Chapter 3: Data Rules¶

Duration: 25 minutes | Difficulty: Beginner | Format: YAML & CLI

Learn to validate data quality with automated rule checks in your Seeknal pipeline.

What You'll Build¶

Three rule nodes that validate your pipeline data:

transform.events_cleaned ──→ rule.not_null_quantity    (null check)
                         ──→ rule.positive_quantity    (range check)
source.products          ──→ rule.valid_prices         (range on source)

After this chapter, you'll have: - Rules that check for null values, valid ranges, and data integrity - Understanding of severity: error vs severity: warn - A complete pipeline with both transforms and validation rules

Prerequisites¶

Before starting, ensure you've completed:

Chapter 1: File Sources — Three sources loaded
Chapter 2: Transformations — Three transforms created and pipeline running

Part 1: Null & Range Rules (8 minutes)¶

Understanding Rules¶

Rules are separate YAML nodes that validate data from upstream sources or transforms. They use the same inputs: and ref: syntax as transforms, but instead of producing new tables, they produce pass/fail results.

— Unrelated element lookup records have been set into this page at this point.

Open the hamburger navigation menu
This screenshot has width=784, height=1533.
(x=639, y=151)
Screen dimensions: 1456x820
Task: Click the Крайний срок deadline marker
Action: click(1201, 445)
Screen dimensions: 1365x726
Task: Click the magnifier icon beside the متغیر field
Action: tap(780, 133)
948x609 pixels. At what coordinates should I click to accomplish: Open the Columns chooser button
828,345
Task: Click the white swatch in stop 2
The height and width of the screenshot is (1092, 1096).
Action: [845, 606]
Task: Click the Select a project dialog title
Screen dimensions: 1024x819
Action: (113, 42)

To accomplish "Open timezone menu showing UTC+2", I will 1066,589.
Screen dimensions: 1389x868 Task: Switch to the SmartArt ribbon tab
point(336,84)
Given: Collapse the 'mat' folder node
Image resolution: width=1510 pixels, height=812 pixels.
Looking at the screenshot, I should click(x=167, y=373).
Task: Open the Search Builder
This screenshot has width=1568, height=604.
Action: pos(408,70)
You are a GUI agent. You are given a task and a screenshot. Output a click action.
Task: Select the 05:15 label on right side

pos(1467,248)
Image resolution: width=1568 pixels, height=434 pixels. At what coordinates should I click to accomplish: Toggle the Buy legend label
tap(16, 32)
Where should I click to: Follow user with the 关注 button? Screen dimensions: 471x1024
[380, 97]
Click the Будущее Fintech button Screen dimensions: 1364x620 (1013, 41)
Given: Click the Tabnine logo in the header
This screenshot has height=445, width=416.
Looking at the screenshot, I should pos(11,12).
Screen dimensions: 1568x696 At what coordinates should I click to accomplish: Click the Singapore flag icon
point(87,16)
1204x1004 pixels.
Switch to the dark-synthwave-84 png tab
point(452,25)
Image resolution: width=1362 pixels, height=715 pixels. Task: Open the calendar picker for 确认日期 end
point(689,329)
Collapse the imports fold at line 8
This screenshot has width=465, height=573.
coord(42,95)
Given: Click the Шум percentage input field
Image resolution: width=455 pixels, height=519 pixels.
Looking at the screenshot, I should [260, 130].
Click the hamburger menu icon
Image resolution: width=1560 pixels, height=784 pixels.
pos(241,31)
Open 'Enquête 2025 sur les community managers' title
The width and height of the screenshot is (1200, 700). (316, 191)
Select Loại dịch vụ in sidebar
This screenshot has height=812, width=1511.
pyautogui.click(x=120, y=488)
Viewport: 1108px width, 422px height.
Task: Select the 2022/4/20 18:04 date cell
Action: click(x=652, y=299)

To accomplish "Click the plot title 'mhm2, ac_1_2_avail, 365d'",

Key concepts: - rule.type: — The kind of validation: null, range, uniqueness, or freshness - rule.columns: or rule.column: — Which column(s) to validate - rule.params: — Type-specific thresholds (e.g., min_val, max_null_percentage) - severity: error — Fails the pipeline run if the rule is violated - severity: warn — Logs a warning but continues the pipeline run

Check for Null Quantities¶

Even though events_cleaned filters nulls, let's add a rule as a safety net:

seeknal draft rule not_null_quantity

Edit draft_rule_not_null_quantity.yml:

kind: rule
name: not_null_quantity
description: "Ensure quantity is never null in cleaned events"
inputs:
  - ref: transform.events_cleaned
rule:
  type: "null"
  columns:
    - quantity
  params:
    max_null_percentage: 0.0
params:
  severity: error
  error_message: "Null quantity found in cleaned events"

Rule Type: null

The null type checks for null values across the listed columns. max_null_percentage: 0.0 means zero nulls are allowed. Setting it to 0.05 would allow up to 5% null rows.

Rules Need inputs:

Just like transforms, rules must declare their upstream dependency in inputs:. The rule evaluates against the data from that node.

Check for Positive Quantities¶

seeknal draft rule positive_quantity

Edit draft_rule_positive_quantity.yml:

kind: rule
name: positive_quantity
description: "Ensure all quantities are positive"
inputs:
  - ref: transform.events_cleaned
rule:
  type: range
  column: quantity
  params:
    min_val: 1
params:
  severity: error
  error_message: "Non-positive quantity detected"

Rule Type: range

The range type checks that values in column: fall within min_val and/or max_val. Here, min_val: 1 ensures all quantities are at least 1. You can use min_val, max_val, or both.

Validate and Apply Both Rules¶

seeknal dry-run draft_rule_not_null_quantity.yml
seeknal apply draft_rule_not_null_quantity.yml

seeknal dry-run draft_rule_positive_quantity.yml
seeknal apply draft_rule_positive_quantity.yml

Checkpoint: Both rules should apply successfully. They're now part of your project at seeknal/rules/.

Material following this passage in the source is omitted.